Avancez de quelques décennies, et l’impact de la voiture sur les villes américaines était déjà considérable. Le Dr. Martin Melosi, directeur du Centre de l’Histoire Publique à l’Université de Houston, écrit : « Selon les estimations, au moins la moitié des zones urbaines américaines modernes est dédiée aux rues et routes, aux places de parking, aux stations-service, aux panneaux et feux, aux entreprises du secteur automobile, aux concessionnaires, et bien d’autres. En parallèle, l’espace alloué à d’autres modes de transport a fini par régresser ou même disparaître. Par exemple, les trottoirs – habituellement considérés comme essentiels pour séparer les piétons des autres moyens de transport – ont été de moins en moins construits aux abords d’un bon nombre de routes et de rues à l’ère de l’automobile. »

La suprématie de la voiture personnelle dans la culture américaine – celle-ci était et est peut-être encore un élément clef de l’implicite de liberté dans le rêve américain – a conduit à sa dominance dans l’économie des États-Unis.

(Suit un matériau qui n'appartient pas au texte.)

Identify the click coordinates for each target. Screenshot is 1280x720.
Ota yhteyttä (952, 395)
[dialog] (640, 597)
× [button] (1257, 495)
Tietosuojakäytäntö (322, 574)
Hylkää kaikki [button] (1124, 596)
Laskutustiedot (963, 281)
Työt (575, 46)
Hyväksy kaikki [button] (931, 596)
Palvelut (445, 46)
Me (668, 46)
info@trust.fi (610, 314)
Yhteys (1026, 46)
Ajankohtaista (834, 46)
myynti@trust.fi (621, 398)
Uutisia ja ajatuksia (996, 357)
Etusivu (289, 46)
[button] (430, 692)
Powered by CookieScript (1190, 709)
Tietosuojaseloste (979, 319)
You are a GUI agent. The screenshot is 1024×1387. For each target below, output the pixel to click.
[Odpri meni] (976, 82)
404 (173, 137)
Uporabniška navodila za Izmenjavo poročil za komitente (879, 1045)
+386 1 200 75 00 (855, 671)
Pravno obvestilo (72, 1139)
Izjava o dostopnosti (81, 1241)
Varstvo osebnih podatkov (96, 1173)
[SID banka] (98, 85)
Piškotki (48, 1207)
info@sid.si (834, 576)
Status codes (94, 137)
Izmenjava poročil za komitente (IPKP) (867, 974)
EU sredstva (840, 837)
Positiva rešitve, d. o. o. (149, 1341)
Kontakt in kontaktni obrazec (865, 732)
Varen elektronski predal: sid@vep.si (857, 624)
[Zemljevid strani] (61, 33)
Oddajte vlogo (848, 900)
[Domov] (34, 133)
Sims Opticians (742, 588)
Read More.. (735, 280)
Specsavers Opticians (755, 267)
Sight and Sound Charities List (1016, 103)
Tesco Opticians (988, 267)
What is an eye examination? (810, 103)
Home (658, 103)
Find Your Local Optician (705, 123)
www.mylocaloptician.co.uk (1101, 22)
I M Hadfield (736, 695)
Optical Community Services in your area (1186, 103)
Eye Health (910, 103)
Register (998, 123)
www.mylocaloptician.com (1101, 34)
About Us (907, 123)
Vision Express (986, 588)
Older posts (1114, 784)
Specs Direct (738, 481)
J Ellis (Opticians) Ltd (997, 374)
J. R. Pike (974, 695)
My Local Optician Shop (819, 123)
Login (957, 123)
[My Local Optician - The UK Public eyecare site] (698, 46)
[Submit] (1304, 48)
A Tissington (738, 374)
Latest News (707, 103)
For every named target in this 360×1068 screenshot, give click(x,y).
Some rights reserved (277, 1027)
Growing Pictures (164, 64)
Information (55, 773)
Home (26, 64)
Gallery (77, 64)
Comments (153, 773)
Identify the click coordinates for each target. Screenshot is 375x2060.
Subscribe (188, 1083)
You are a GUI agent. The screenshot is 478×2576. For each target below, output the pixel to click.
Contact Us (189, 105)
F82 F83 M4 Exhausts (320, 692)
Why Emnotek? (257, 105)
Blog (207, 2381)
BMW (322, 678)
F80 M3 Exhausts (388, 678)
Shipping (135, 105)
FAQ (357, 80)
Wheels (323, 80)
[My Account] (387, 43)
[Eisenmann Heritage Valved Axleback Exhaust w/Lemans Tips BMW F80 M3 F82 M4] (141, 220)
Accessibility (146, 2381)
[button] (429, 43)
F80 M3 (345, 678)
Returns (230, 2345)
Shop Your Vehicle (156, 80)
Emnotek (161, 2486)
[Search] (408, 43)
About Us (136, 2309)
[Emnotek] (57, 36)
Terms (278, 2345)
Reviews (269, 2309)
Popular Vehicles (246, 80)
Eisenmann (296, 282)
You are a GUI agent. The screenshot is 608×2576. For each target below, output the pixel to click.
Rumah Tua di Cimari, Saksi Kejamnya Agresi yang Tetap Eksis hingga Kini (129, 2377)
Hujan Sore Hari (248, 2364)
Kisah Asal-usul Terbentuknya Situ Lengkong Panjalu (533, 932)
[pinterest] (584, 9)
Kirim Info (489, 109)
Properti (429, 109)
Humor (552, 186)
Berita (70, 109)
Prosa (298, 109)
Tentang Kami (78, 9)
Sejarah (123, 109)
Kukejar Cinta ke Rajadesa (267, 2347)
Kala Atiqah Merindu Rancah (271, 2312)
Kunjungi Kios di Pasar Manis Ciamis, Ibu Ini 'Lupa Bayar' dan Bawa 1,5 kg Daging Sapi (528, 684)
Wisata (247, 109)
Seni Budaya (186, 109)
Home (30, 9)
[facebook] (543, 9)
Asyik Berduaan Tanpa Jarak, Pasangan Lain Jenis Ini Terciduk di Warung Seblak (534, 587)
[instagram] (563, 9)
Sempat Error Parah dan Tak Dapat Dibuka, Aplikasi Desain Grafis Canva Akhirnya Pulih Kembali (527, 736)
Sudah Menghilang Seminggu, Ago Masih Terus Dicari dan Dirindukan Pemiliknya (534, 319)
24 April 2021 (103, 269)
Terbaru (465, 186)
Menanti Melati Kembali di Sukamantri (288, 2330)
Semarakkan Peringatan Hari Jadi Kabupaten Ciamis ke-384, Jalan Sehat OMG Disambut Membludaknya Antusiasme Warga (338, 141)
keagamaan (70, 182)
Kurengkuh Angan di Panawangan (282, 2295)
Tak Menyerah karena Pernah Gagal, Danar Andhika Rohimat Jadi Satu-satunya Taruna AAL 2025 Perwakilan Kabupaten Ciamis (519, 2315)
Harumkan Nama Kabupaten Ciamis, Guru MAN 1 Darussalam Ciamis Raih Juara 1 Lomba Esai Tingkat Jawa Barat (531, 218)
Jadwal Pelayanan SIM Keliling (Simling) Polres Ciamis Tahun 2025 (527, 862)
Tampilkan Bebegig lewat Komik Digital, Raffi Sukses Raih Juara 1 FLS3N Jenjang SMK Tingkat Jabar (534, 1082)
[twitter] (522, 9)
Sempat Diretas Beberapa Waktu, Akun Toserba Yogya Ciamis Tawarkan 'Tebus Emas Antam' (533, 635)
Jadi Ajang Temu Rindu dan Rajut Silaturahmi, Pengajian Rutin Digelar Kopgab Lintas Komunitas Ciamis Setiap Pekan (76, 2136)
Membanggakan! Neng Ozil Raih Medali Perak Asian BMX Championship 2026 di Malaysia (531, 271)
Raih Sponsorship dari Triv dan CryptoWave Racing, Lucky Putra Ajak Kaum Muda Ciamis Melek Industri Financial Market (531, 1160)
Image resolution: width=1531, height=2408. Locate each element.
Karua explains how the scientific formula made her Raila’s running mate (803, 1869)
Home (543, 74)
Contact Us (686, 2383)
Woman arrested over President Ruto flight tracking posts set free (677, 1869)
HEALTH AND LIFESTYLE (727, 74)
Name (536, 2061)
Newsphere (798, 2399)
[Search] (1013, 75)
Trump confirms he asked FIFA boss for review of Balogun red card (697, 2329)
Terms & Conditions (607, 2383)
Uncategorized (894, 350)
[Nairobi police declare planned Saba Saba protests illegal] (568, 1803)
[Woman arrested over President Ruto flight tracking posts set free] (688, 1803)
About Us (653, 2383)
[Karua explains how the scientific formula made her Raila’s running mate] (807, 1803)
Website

L’infrastructure industrielle construite à l’origine pour produire en série des voitures destinées au public américain s’est trouvée considérablement renforcée par la Seconde Guerre Mondiale. Les constructeurs automobiles américains se sont mis à construire de grandes quantités de matériel militaire, dont des véhicules armés blindés et des avions (tels que l’Enola Gay, le tristement célèbre bombardier à long rayon B-29 qui a lâché la première bombe atomique), et, peut-être le plus important de tout cela, la plupart des composants nécessaires à la maintenance des machines. Dans l’après-guerre, les constructeurs automobiles n’étaient pas seulement de puissantes entreprises, mais ils contribuaient également à une part importante de l’économie américaine, car ils étaient les employeurs d’un nombre considérable de citoyens Américains. En 1953 par exemple, le secteur industriel, dominé par les constructeurs automobiles, était à l’origine de plus d’un quart du PIB des États-Unis.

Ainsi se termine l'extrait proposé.